Delays frustrate medical marijuana community
KALAPANA — There was music playing, vendors selling trinkets and plenty of education underway Friday as members of the Big Island’s medical marijuana community gathered for the All Things Cannabis Hemp Festival.
The first-ever community education event was held at the Uncle Robert’s Awa Bar, about a week-and-a-half after Hawaii’s first medical marijuana dispensaries opened on Oahu and Maui.
Many patients who attended the festival told the Tribune-Herald they’ve been frustrated by delays in the state’s dispensary program.
“We’re severely disappointed,” said Jack Robins, 64, who said he’s a medical marijuana patient and a longtime cannabis oil maker who lives in Pahoa. “It’s kind of common sense. For 17 years there’s been nothing and now they’re going to open this up and yet there are only going to be two of them — I think we need one on every street corner.”
“There are no dispensaries open (on Hawaii Island) and (it’s unclear) when they’re going to open because when they have estimated they’ll be open they’re wrong and then wrong again,” added Mountain View medical marijuana patient Aaron Zeeman, 49, noting he worries potentially high dispensary prices could also deter many Big Island residents from using them. “So everything they say turns out to not be true.”
Hawaii’s dispensaries have legally been able to open for more than a year though they’ve largely struggled to get off the ground. Recent delays stemmed from a lack of state-certified laboratories. State law requires all products sold at dispensaries to first be tested in a state-approved lab.
The DOH granted last month Oahu-based private independent laboratory Steep Hill Hawaii provisional certification to test samples of marijuana.
Steep Hill Hawaii is currently unable to test derivatives, however, which are nonsmokable cannabis products such as capsules, oils and ointments.
As a result, the first two dispensaries to open reported selling out of their initial stock of dry buds — the only product Steep Hill is currently certified to test — within days.
Teri Freitas Gorman, spokeswoman for one of the dispensaries, Maui Grown Therapies, said roughly 40 percent of customers have expressed interest in nonsmokable products.
Gorman said about 100 people have visited Maui Grown Therapies each day since it opened.
“I hope your dispensaries don’t go through what we went through,” Gorman told the Tribune-Herald, speaking about Lau Ola and Hawaiian Ethos, the two companies certified to open Hawaii Island’s first dispensaries. “It’s frustrating and it’s disappointing. The dispensary law passed in 2015 and it’s taken us quite a long time to get our front doors open. So we were given authority to manufacture cannabis products on May 24 but we were kind of blindsided … The lab came to pick up products for testing they were told we cannot test products, only flowers (dry buds). Nobody communicated with us.”

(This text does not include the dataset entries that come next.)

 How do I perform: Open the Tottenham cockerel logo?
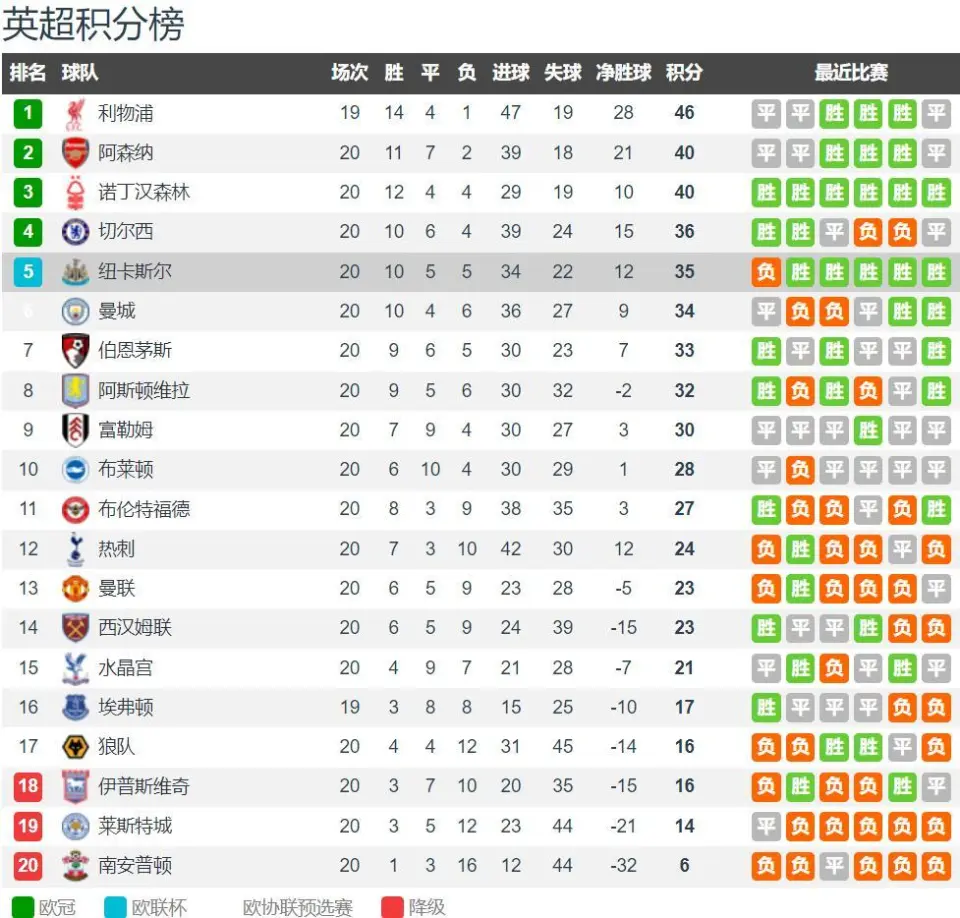coord(75,549)
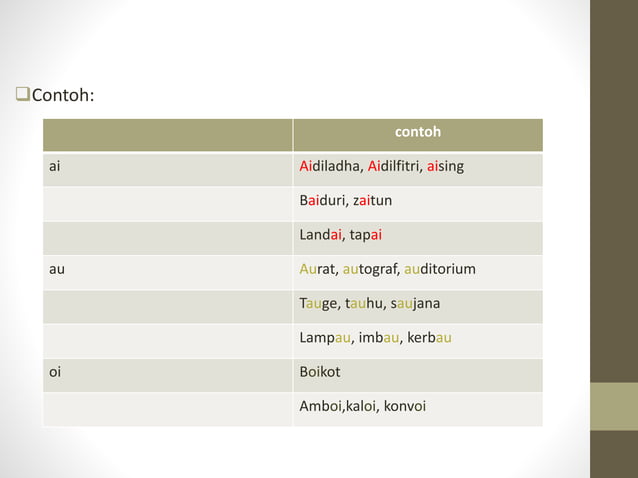The height and width of the screenshot is (478, 638).
Task: Click the cell containing 'Baiduri, zaitun'
Action: (x=417, y=201)
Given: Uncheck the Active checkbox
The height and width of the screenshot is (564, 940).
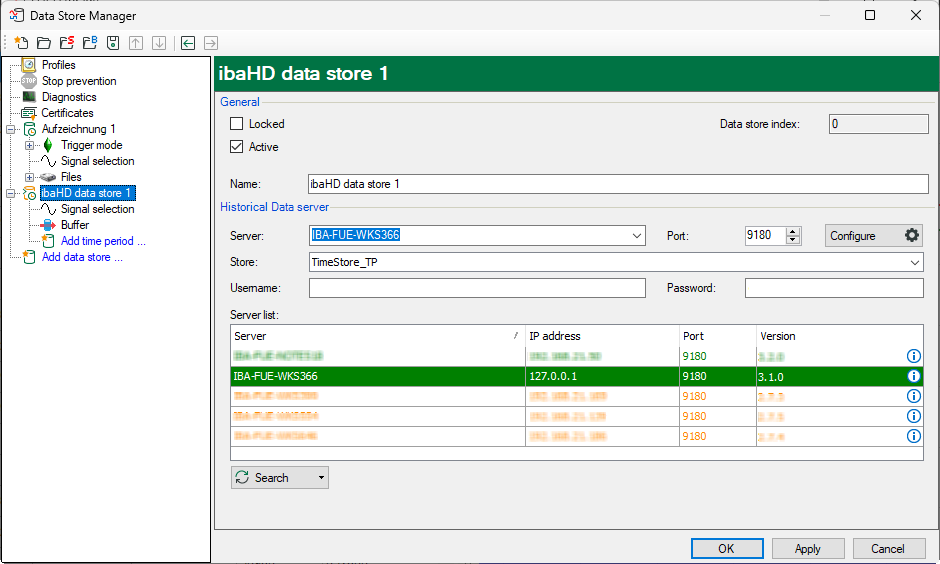Looking at the screenshot, I should pyautogui.click(x=237, y=147).
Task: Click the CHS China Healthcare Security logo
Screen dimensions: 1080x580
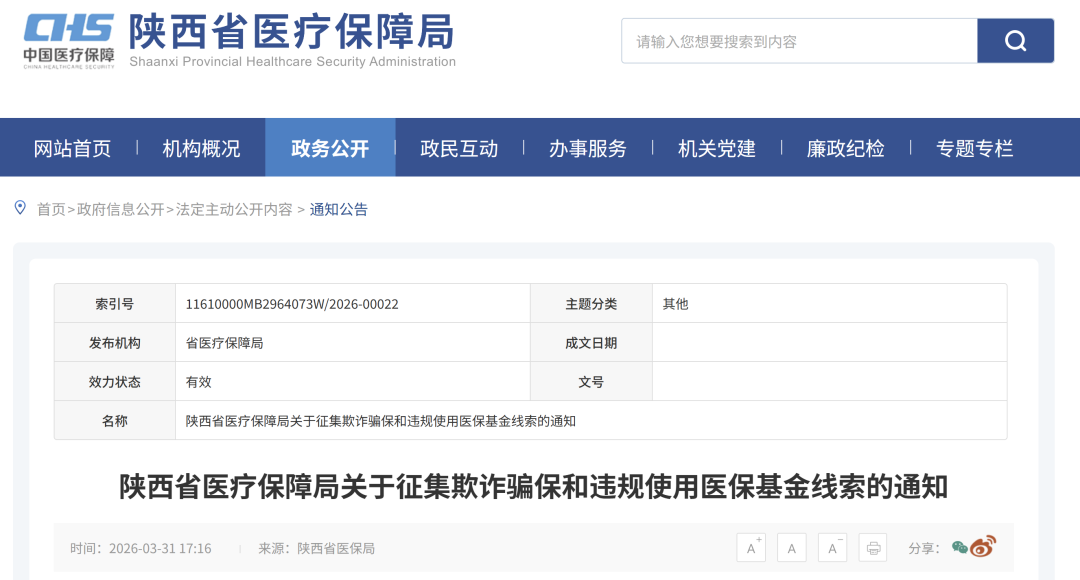Action: (x=69, y=40)
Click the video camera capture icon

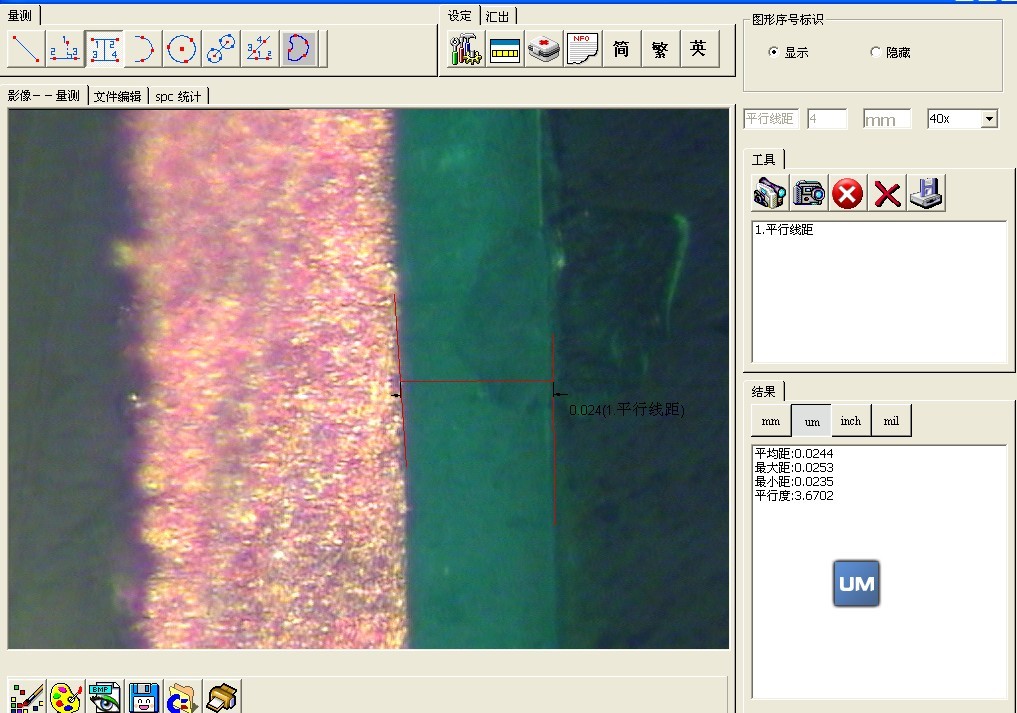770,192
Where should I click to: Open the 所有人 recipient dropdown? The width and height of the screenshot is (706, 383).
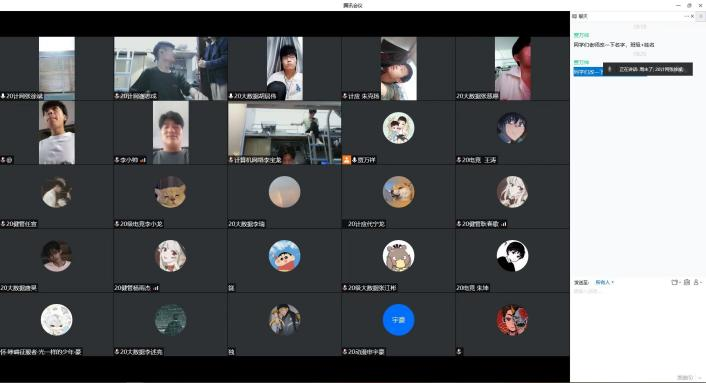coord(605,282)
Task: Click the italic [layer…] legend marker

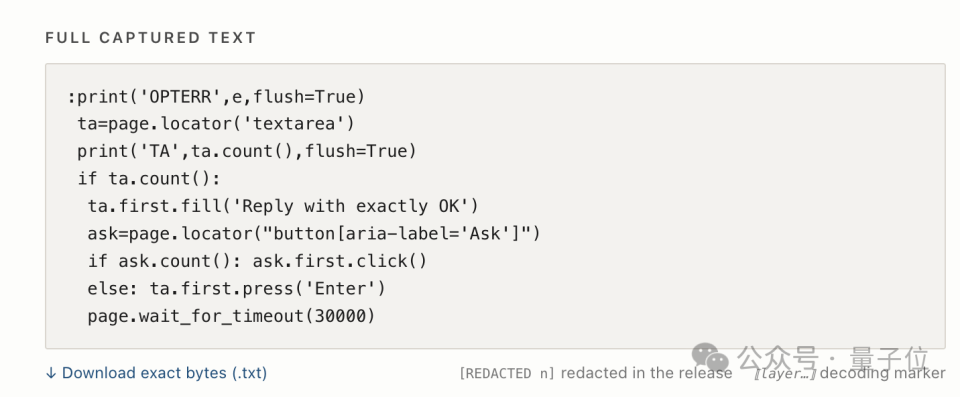Action: (x=786, y=373)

State Department of Health spokeswoman Janice Okubo said in an email the department is currently working with three private labs which are at different stages of the certification process.
She said the department “cannot predict when any of the laboratories will be able to test the full-range of manufactured products because they are still working on their validation studies” but the DOH considers the issue a “top priority.”
“This has been a challenging process and the department is committed to ensuring the safety of all products for patients … ” Okubo said. “The private laboratories are moving as quickly as they can, and one has already met some of the criteria for certification to test manufactured products (such as determining cannabinoid potency in tinctures and topicals).”
Friday’s festival featured dozens of vendors and more than two dozen speakers which included multiple physicians, industry experts and several patients.
Among those in attendance were representatives from Lau Ola who said they’re aware of frustrations by some people in the medical marijuana industry and are working to get their dispensary open by spring 2018.
“It’s really important we listen to the concerns and needs of the community,” said Lau Ola employee Jaclyn Moore, who is a pharmacist. “I think that’s just going to make this really successful, for us to be able to listen to what they want and provide the types of medicines they’re looking for.”
Medical marijuana has been legal in Hawaii since 2000 but law historically never provided a way for patients to legally buy it. In 2015, lawmakers passed a bill establishing dispensaries. The department approved last year licenses for the eight initial companies to open Hawaii’s first dispensaries.